Rachel Signer interviews anthropologist Bruce Whitehouse on the coup in Mali, in Construction magazine:
On his blog, Bridges From Bamako, Whitehouse documented not only snippets of his research findings, but also observations of daily life in Bamako during the pandemonium and thoughts about how Bamakois were responding to the coup. The blog began attracting the attention of journalists who were covering the turmoil in Bamako from afar. Soon, Whitehouse was giving interviews to Time magazine, the New York Times, the blog Africa Is A Country, and other media outlets.
Whitehouse returned from Mali in June. He spoke with me from campus of Lehigh University, where he is an assistant professor.

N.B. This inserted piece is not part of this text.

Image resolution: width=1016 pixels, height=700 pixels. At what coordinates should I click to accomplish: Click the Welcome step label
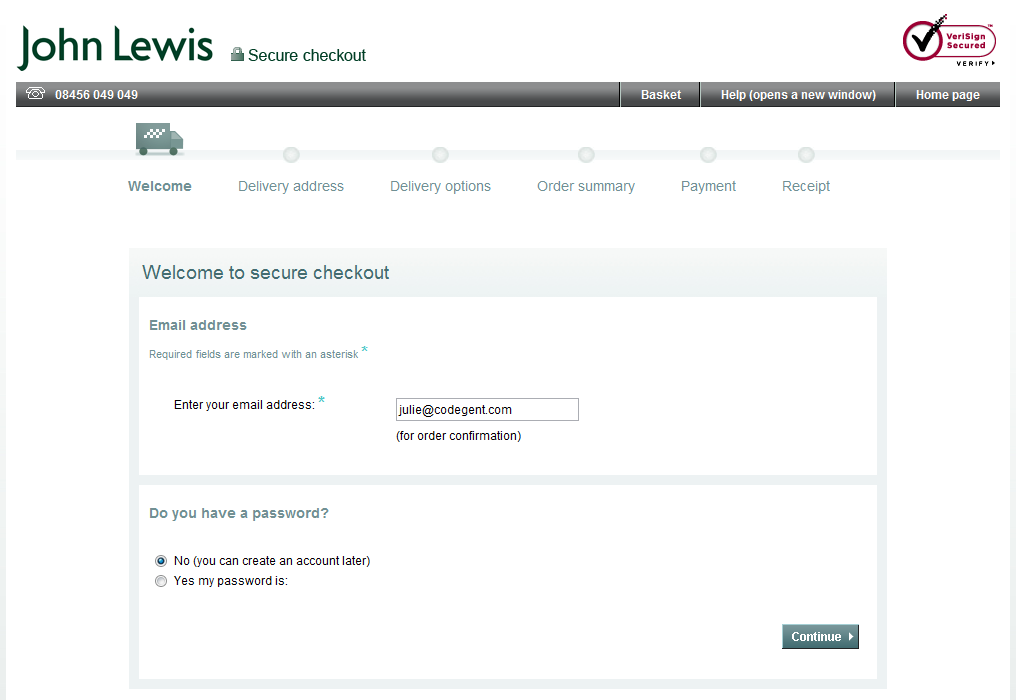click(x=159, y=186)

Construction: Having previously lived in Mali, and living in Bamako as a researcher right before the coup, to what extent did you foresee the uprising?Bruce Whitehouse: The history of Tuareg unrest and separatism goes back at least to 1963 and has recurred roughly once a decade. The Bamako regime has never fully controlled the desert. The region has long been home to smugglers, insurgents, and criminals. The coup wasn’t really a surprise to anybody. What was a surprise, I think, was just how different things were this time. When the rebellion resurged in late 2011, you had fighters showing up from Libya with lots of arms. But I don’t think the Libyan civil war made all the difference. If the state in Bamako had been stronger, the rebellion could have still been headed off. If you look at Libya, a lot of those fighters had to cross through Niger to get to Mali. And many convoys were fought and destroyed by Nigerien officials. Generally what had been seen as the Tuareg home region extended into Niger and Algeria, as well as Mali. But the Nigerien government showed that it had a firmer control of its territory. Niger has a border with Libya, yet it was able to contain the problem; Mali does not share a border and yet it wasn’t.
So why is that? You have to go back to what we’re calling the failure or the deterioration of the State.